• [PROBLEM TO WORK ON] Could you reproduce the lines below from the one with "The height and width of the screenshot is (1366, 2049)." through the one with "1524x778 pixels."? Keep both ends and add nothing.

Saved entries

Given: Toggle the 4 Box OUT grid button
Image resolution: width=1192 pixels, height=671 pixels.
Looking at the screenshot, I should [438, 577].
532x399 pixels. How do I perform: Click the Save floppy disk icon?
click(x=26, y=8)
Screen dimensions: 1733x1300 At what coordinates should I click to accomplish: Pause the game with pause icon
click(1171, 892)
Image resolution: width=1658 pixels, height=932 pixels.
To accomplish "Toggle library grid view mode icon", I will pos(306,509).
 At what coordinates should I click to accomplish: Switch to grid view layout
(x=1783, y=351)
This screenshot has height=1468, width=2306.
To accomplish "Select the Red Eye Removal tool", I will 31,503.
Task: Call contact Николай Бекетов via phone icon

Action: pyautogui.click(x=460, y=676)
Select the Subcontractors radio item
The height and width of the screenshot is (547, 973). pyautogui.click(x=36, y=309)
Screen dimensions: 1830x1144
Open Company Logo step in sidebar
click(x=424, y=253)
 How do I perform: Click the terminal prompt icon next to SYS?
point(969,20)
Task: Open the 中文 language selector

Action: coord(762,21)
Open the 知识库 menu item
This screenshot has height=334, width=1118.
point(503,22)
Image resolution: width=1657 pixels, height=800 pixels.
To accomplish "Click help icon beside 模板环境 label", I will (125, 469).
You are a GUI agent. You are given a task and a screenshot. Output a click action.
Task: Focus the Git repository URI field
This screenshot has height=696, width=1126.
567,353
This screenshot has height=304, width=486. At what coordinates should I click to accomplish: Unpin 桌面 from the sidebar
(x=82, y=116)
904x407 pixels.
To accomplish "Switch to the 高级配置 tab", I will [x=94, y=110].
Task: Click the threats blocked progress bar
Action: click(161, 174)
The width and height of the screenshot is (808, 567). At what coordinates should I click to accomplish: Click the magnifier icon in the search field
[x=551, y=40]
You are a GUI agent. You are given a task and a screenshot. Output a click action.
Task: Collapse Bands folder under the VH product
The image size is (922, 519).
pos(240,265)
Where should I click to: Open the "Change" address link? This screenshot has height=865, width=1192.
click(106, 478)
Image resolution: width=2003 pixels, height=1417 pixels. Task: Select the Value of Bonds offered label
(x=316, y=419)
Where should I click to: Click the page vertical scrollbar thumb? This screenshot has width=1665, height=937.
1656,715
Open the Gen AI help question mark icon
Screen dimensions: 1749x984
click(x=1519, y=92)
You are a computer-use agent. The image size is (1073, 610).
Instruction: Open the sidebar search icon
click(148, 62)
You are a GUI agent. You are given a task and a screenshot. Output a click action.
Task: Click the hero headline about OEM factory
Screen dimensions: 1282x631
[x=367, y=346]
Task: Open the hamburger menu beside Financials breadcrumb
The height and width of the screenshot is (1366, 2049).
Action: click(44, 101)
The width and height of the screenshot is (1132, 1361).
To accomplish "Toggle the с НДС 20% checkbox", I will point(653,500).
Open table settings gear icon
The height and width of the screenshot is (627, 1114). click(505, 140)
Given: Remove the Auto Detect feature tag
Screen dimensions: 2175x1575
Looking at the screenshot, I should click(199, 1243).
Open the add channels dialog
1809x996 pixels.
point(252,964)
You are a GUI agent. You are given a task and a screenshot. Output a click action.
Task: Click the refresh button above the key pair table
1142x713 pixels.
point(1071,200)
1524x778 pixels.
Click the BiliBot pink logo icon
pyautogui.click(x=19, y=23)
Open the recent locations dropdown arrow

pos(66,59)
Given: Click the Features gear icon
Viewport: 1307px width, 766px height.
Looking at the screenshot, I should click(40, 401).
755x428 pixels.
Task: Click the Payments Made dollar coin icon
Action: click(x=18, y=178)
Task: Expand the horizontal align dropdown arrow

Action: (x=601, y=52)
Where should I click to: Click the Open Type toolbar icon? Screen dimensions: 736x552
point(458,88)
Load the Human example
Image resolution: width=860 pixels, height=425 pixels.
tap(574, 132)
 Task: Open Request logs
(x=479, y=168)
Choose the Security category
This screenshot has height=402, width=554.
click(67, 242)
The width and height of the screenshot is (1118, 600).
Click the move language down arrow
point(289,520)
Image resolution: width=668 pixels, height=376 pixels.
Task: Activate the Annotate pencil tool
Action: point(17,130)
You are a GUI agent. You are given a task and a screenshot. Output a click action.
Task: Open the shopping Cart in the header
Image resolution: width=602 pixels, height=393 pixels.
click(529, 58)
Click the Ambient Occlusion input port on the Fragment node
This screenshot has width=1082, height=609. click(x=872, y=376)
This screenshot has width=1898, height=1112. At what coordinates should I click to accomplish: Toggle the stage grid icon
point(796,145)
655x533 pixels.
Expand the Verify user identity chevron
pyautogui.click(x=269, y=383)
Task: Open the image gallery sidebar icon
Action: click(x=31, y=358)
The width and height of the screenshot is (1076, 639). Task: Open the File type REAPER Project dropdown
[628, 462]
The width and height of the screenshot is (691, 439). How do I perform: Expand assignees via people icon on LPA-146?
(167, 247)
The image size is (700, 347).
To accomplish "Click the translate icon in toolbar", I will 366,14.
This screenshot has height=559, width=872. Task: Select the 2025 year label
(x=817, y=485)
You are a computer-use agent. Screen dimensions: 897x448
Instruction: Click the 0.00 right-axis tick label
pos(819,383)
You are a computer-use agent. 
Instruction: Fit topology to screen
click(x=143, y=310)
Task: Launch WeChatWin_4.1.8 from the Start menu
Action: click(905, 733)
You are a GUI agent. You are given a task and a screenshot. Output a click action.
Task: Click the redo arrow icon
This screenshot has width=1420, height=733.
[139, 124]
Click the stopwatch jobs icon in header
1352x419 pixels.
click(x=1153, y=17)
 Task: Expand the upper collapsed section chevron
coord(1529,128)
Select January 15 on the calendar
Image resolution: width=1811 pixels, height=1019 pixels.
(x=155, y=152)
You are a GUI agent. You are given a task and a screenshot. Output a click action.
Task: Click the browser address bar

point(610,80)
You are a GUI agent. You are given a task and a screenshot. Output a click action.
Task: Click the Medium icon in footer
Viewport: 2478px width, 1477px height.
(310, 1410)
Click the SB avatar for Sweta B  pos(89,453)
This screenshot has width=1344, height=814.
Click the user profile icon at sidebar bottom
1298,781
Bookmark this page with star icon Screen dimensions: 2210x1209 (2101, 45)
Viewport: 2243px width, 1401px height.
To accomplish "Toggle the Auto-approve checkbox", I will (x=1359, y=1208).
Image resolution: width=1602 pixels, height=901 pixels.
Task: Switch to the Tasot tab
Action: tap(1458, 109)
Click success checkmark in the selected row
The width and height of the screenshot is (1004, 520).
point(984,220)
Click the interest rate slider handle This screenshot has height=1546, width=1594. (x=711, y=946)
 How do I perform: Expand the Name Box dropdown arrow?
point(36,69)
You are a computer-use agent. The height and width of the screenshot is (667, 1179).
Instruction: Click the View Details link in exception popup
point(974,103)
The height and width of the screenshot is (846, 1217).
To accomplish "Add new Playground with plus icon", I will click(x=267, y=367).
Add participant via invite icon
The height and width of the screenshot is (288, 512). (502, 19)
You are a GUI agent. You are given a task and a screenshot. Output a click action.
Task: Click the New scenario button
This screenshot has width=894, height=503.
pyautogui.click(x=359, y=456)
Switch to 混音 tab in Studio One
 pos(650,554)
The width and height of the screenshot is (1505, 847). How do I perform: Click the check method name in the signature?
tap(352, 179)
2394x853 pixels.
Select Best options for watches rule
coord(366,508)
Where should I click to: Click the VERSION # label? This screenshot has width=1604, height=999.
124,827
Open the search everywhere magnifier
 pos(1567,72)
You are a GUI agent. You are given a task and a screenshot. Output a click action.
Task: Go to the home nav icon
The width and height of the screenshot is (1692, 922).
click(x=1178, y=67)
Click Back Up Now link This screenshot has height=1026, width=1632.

• [EXERCISE RESPONSE]
The height and width of the screenshot is (1366, 2049).
Action: click(44, 101)
The width and height of the screenshot is (1132, 1361).
To accomplish "Toggle the с НДС 20% checkbox", I will point(653,500).
Open table settings gear icon
The height and width of the screenshot is (627, 1114). click(505, 140)
Given: Remove the Auto Detect feature tag
Screen dimensions: 2175x1575
Looking at the screenshot, I should click(199, 1243).
Open the add channels dialog
1809x996 pixels.
point(252,964)
You are a GUI agent. You are given a task and a screenshot. Output a click action.
Task: Click the refresh button above the key pair table
1142x713 pixels.
point(1071,200)
1524x778 pixels.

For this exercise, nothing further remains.